» Tarefa proposta 1
Diga se cada afirmação abaixo está de acordo com o trecho sobre a performance Antropometrias. Responda sim ou não e cite entre aspas as palavras do trecho que decidem cada caso: (a) a orquestra e o coro somavam 10 músicos; (b) o som da nota ré maior aumentava aos poucos durante a performance; (c) a plateia era formada principalmente por mulheres.
» Tarefa proposta 2
Liste todas as obras mencionadas pelo título no trecho sobre a performance Antropometrias e indique o tipo de cada uma conforme o trecho.
» Tarefa proposta 3
Escreva a continuação do trecho sobre a performance Antropometrias a partir da última frase apresentada.

── Trecho fornecido ──

O que resultou da performance Antropometrias – as formas azuis das modelos “carimbadas” no papel e exibidas em inúmeras exposições de arte – é suficiente por si só. No entanto, é preciso ressaltar que existiu uma complexidade na performance de Klein que também dependeu da sinfonia Monotonia e silêncio. Durante 20 minutos, uma orquestra e um coro, compostos no total por 10 músicos, entoaram a nota ré maior (D) de modo intermitente, sem diminuir o som ou aumentá-lo, com a constância de uma sirene com um interruptor preso. Klein era o maestro. Enquanto isso, as modelos se pintavam e “carimbavam” as telas com o próprio corpo. Uma plateia, composta principalmente por homens, assistia embasbacada (como se vê no documentário Yves Klein, de François Lévy-Kuentz) à performance, numa espécie de antecipação à associação trazida pelo filme Azul é a cor mais quente, do diretor Abdellatif Kechiche, de que há uma espécie de saturação sensual por trás de uma cor esteticamente fria. Sem dúvida, o papel das mulheres na performance – meros objetos para executar o que o artista Klein, homem branco, havia concebido – seria extremamente questionado hoje. Entretanto, precisamos entender Antropometrias dentro dos limites de seu tempo.

───
── Dados armazenados ──

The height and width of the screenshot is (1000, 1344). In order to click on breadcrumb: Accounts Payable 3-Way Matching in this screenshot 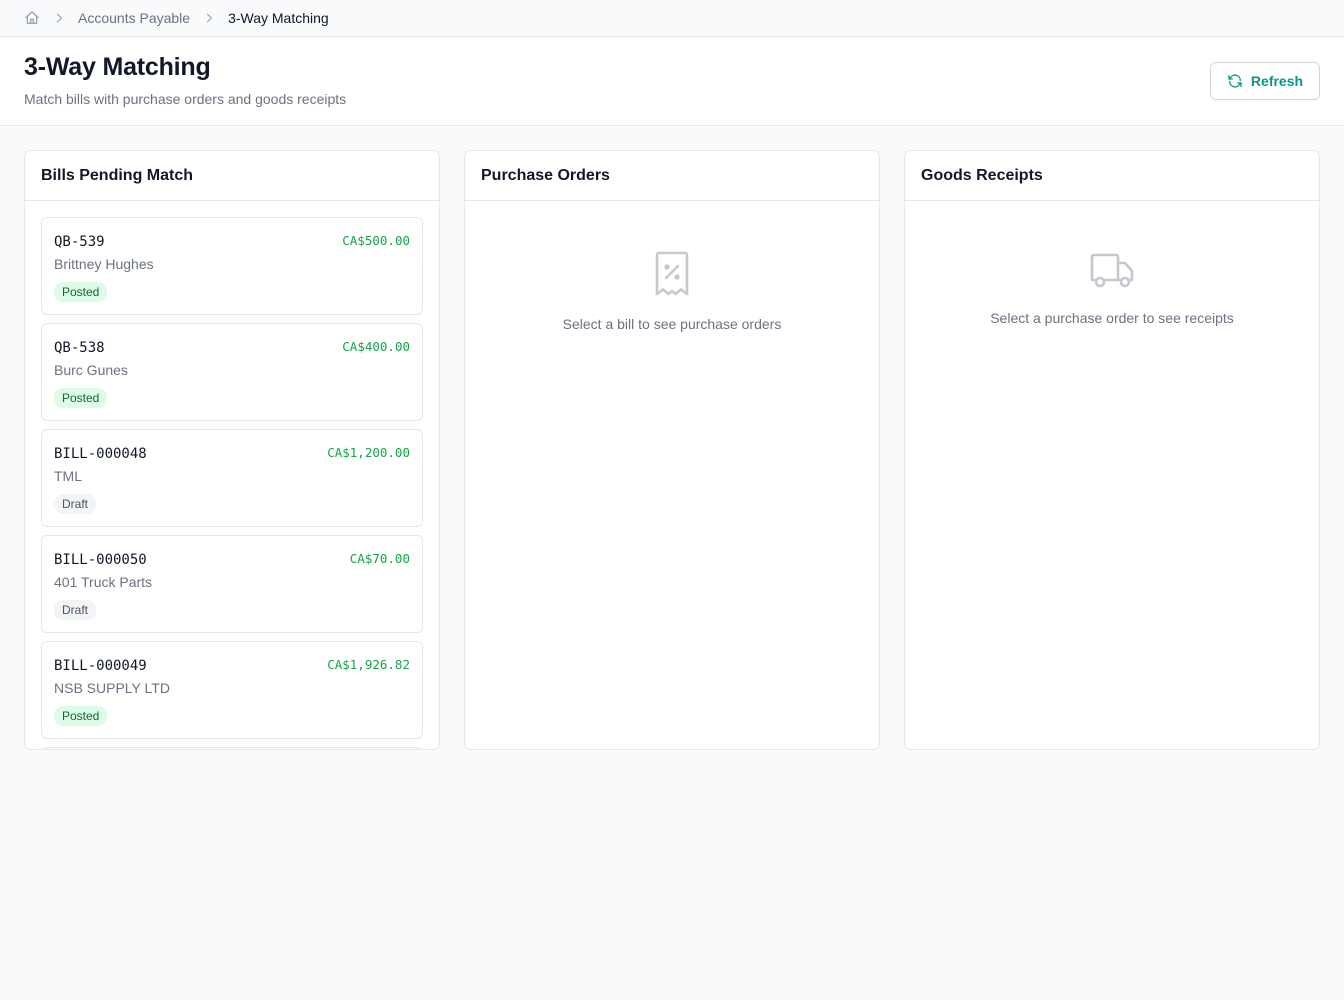, I will do `click(672, 18)`.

───

» Resultado da tarefa 1
(a) Sim: "compostos no total por 10 músicos".
(b) Não: "sem diminuir o som ou aumentá-lo".
(c) Não: "composta principalmente por homens".

» Resultado da tarefa 2
- Antropometrias: performance
- Monotonia e silêncio: sinfonia
- Yves Klein: documentário
- Azul é a cor mais quente: filme

» Resultado da tarefa 3
Depois dos 20 minutos de som, enfim, seguem-se 20 minutos de silêncio profundo. Os músicos, de modo performático, não reagem, não balbuciam e fitam para um único local, como se estivessem meditando. As mulheres, nesse momento, estão azuis, no canto. E tremem de frio. É interessante acrescentar que Klein concebeu a sinfonia nos mesmos anos em que John Cage criou 4’33’’, um trabalho marcante em que o pianista não executa nota alguma no seu instrumento, com a intenção de levar a plateia a perceber as complexidades do silêncio. Para Cage, é a partir dele que a música pode ser criada. Embora não existam provas de que Cage e Klein se influenciaram mutuamente, é possível perceber que há questionamentos próprios de um tempo que acabam permeando trabalhos contemporâneos entre si. Como intui o filósofo Arthur Danto, na obra O abuso da beleza, “talvez seja um sinal de um verdadeiro movimento do pensamento, quando indivíduos começam a fazer ou pensar o mesmo tipo de coisas, mesmo sem saber da existência uns dos outros”.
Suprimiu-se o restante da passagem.